In recent months, titanic efforts have managed to organize rail and river grain exports from Ukraine. Last month, 2.4 million tonnes of grain were taken out this way. But in fact, this is very little. Together with the remnants of last year’s harvest, farmers will accumulate at least 60 to 70 million tonnes. They are then left with the option of either trying to export on their own — only large agricultural companies can afford this — or give it away to resellers in the domestic market for a pittance.
“If I fail to sell wheat, then I will not sow it next year. And corn too; it makes no sense. Maybe I will try to sow winter rapeseed, and most likely I will leave part of the land unsown,” Ihor says.
Unfortunately, more Ukrainian farmers are voicing similar plans. By the end of autumn, all elevators in Ukraine will be filled with wheat and corn. If the rapeseed crop can be quickly sold to the European Union and oil can be made from sunflower, then large-scale logistics are also needed for the tens of millions of tonnes of wheat and corn — huge port elevators and grain-carrying ships.
This infrastructure is now blocked, and I do not believe in any agreements with Russia to allegedly unblock grain exports from Ukraine. I believe that up to 30 per cent of the land in Ukraine will remain unsown. It makes no sense for farmers to spend their last money on sowing wheat and corn (when) all their warehouses are already full.

Ihor shows me a video of corn and sunflower sowing and then offers to take me for look at the crops in the field. Due to the rise in input costs, Ihor and Volodymyr began to experiment. This year they sowed seeds without tillage, right into the straw.

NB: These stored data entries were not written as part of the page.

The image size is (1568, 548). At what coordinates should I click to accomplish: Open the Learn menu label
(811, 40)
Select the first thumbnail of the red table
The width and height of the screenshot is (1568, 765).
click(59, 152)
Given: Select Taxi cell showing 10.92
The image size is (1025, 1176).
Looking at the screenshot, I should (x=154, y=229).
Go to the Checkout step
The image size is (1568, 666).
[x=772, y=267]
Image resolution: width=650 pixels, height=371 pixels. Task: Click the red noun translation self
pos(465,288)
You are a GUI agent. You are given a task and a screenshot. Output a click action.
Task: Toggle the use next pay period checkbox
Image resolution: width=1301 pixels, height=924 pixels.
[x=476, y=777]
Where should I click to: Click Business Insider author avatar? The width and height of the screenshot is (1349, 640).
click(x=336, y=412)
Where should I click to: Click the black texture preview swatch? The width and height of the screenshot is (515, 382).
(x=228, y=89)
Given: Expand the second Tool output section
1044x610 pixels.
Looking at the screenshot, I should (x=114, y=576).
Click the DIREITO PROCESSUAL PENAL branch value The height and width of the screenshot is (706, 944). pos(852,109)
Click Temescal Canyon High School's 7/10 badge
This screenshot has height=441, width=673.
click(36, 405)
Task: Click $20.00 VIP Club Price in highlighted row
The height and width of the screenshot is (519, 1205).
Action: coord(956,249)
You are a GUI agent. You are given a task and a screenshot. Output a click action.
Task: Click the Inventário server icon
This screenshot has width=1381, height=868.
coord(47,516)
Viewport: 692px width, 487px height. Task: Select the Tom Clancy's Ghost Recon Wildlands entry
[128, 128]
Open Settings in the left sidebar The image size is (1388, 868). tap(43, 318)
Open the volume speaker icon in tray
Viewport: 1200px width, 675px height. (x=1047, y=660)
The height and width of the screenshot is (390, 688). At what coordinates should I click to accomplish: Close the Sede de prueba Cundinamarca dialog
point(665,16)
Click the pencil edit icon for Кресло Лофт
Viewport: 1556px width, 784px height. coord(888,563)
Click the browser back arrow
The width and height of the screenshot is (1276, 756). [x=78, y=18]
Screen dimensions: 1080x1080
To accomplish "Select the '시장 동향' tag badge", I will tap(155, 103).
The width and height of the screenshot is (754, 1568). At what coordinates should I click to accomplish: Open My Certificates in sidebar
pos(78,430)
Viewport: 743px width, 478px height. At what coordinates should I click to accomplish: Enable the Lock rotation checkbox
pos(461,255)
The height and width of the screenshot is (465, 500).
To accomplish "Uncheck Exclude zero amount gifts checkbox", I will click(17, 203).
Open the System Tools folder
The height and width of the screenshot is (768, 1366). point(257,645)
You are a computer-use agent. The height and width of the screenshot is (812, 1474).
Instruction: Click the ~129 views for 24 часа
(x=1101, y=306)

“Thanks to this, we save 40 litres of diesel fuel per one hectare. That is almost $70. We have also applied only 70 kilograms of fertilizer per hectare this year and, thank God, I see that the crops look good this year,” the farmer says.
This is how Ukrainian farmers survive now. They are used to improving technology every year and getting high yields. But now the most important thing is to keep the business going and feed the people.
“I think we will sow more buckwheat and peas. I am very sorry that a few years ago we liquidated our own grain processing. We even had our own bakery. Now all this is very difficult to restore,” Ihor says.
There are tens of thousands of such farmers in Ukraine. Over my years of business trips, I have talked to probably thousands of them. Most of them, as they say in Ukraine, have their feet firmly on the ground. For them, a war is another challenge and they will deal with it just as they dealt with all the previous problems.
I leave Kropyvnytskyi on a passing car. I am being driven by a young husband and wife, as well as a cat. They are 25 years old, and at 41, I feel almost like an old man in a conversation with them. They were lucky enough to leave the city, which was shelled every day, and now they have found a new home in the extreme west of Ukraine, near the border. They make their livelihood through their own online store.
But their parents remained at home, so every month, they drive almost 1,000 km to visit them. They don’t know where they will live next, but they very much want to someday return permanently.
Millions of young Ukrainians have already crossed the border, and I really want to believe that at least half of them will return. After all, this is our future. Someone has to sow the bread.